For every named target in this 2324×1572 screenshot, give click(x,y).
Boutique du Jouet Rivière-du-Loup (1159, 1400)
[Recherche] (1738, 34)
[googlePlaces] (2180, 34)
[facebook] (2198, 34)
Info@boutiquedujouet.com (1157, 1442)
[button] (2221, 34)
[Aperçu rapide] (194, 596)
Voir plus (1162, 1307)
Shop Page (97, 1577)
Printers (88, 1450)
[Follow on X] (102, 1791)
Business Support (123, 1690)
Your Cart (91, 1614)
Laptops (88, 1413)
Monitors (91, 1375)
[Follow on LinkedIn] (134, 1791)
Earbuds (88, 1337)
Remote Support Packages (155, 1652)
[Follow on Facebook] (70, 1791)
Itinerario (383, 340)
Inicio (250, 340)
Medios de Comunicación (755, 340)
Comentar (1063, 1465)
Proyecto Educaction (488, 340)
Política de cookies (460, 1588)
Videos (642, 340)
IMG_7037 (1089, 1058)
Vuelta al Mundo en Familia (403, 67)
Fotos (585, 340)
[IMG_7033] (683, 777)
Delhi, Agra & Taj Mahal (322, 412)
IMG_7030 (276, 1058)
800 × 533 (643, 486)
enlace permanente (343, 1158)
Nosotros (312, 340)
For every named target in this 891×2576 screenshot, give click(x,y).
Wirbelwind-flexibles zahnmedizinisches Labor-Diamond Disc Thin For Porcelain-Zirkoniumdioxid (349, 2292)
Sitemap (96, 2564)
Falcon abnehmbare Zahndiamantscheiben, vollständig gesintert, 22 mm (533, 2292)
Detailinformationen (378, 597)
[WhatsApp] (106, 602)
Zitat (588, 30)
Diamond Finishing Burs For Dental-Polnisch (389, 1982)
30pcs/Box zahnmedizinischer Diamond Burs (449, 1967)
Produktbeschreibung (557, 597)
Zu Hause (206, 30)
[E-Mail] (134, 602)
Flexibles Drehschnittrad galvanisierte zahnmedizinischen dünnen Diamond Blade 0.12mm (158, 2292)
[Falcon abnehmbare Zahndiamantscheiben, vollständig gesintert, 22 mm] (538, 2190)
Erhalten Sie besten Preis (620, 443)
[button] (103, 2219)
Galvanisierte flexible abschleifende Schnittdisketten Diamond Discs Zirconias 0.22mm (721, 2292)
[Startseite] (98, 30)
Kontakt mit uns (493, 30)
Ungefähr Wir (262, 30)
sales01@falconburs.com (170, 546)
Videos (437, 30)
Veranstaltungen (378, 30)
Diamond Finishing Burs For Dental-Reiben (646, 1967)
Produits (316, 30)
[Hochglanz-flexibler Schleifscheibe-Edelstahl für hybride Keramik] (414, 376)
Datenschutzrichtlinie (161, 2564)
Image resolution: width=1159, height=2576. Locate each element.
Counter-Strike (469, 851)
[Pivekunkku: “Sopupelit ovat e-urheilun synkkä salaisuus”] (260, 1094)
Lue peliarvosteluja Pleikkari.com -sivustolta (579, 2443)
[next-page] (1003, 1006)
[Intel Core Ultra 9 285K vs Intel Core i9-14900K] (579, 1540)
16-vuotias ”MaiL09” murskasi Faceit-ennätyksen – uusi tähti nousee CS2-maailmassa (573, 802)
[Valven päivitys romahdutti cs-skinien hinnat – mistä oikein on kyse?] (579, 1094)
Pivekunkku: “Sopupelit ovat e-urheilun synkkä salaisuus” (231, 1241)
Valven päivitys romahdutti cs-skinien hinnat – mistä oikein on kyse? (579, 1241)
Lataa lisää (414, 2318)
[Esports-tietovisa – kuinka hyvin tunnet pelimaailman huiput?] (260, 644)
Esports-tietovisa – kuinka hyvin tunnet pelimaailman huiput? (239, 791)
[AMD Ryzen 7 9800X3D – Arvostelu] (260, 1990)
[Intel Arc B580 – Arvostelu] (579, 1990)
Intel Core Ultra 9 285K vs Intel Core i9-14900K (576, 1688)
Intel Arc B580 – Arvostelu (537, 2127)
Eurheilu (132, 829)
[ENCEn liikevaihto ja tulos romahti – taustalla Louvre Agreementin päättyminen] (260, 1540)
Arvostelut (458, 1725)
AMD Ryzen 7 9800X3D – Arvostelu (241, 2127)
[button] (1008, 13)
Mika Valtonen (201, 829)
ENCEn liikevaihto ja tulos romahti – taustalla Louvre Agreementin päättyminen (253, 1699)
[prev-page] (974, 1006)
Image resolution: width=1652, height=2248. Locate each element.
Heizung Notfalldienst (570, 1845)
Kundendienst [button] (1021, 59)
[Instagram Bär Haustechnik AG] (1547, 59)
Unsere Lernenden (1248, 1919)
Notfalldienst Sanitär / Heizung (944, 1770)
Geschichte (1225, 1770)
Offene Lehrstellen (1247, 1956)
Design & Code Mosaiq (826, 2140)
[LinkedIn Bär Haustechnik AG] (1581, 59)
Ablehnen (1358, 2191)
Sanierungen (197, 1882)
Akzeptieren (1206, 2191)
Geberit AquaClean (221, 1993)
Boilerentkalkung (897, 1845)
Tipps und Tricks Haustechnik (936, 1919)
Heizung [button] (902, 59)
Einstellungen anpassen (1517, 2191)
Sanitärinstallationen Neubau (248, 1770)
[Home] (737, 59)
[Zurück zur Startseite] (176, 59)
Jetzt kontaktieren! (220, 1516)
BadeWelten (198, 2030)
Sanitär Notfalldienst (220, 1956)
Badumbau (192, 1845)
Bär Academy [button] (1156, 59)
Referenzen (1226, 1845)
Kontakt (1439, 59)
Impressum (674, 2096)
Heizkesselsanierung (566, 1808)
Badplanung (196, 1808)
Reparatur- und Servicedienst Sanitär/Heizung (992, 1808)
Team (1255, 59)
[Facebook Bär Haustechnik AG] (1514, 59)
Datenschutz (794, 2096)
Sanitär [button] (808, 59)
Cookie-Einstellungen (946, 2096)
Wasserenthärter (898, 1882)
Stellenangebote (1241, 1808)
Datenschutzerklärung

ABOUT THIS TASK: Retype only this portion of the data above: the line containing "Voir plus (1162, 1307)", the line containing "CS2-maailmassa (573, 802)", and all lines between them, exactly.

ANSWER FOR THIS EXERCISE:
Voir plus (1162, 1307)
Shop Page (97, 1577)
Printers (88, 1450)
[Follow on X] (102, 1791)
Business Support (123, 1690)
Your Cart (91, 1614)
Laptops (88, 1413)
Monitors (91, 1375)
[Follow on LinkedIn] (134, 1791)
Earbuds (88, 1337)
Remote Support Packages (155, 1652)
[Follow on Facebook] (70, 1791)
Itinerario (383, 340)
Inicio (250, 340)
Medios de Comunicación (755, 340)
Comentar (1063, 1465)
Proyecto Educaction (488, 340)
Política de cookies (460, 1588)
Videos (642, 340)
IMG_7037 (1089, 1058)
Vuelta al Mundo en Familia (403, 67)
Fotos (585, 340)
[IMG_7033] (683, 777)
Delhi, Agra & Taj Mahal (322, 412)
IMG_7030 (276, 1058)
800 × 533 (643, 486)
enlace permanente (343, 1158)
Nosotros (312, 340)
For every named target in this 891×2576 screenshot, give click(x,y).
Wirbelwind-flexibles zahnmedizinisches Labor-Diamond Disc Thin For Porcelain-Zirkoniumdioxid (349, 2292)
Sitemap (96, 2564)
Falcon abnehmbare Zahndiamantscheiben, vollständig gesintert, 22 mm (533, 2292)
Detailinformationen (378, 597)
[WhatsApp] (106, 602)
Zitat (588, 30)
Diamond Finishing Burs For Dental-Polnisch (389, 1982)
30pcs/Box zahnmedizinischer Diamond Burs (449, 1967)
Produktbeschreibung (557, 597)
Zu Hause (206, 30)
[E-Mail] (134, 602)
Flexibles Drehschnittrad galvanisierte zahnmedizinischen dünnen Diamond Blade 0.12mm (158, 2292)
[Falcon abnehmbare Zahndiamantscheiben, vollständig gesintert, 22 mm] (538, 2190)
Erhalten Sie besten Preis (620, 443)
[button] (103, 2219)
Galvanisierte flexible abschleifende Schnittdisketten Diamond Discs Zirconias 0.22mm (721, 2292)
[Startseite] (98, 30)
Kontakt mit uns (493, 30)
Ungefähr Wir (262, 30)
sales01@falconburs.com (170, 546)
Videos (437, 30)
Veranstaltungen (378, 30)
Diamond Finishing Burs For Dental-Reiben (646, 1967)
Produits (316, 30)
[Hochglanz-flexibler Schleifscheibe-Edelstahl für hybride Keramik] (414, 376)
Datenschutzrichtlinie (161, 2564)
Image resolution: width=1159, height=2576. Locate each element.
Counter-Strike (469, 851)
[Pivekunkku: “Sopupelit ovat e-urheilun synkkä salaisuus”] (260, 1094)
Lue peliarvosteluja Pleikkari.com -sivustolta (579, 2443)
[next-page] (1003, 1006)
[Intel Core Ultra 9 285K vs Intel Core i9-14900K] (579, 1540)
16-vuotias ”MaiL09” murskasi Faceit-ennätyksen – uusi tähti nousee CS2-maailmassa (573, 802)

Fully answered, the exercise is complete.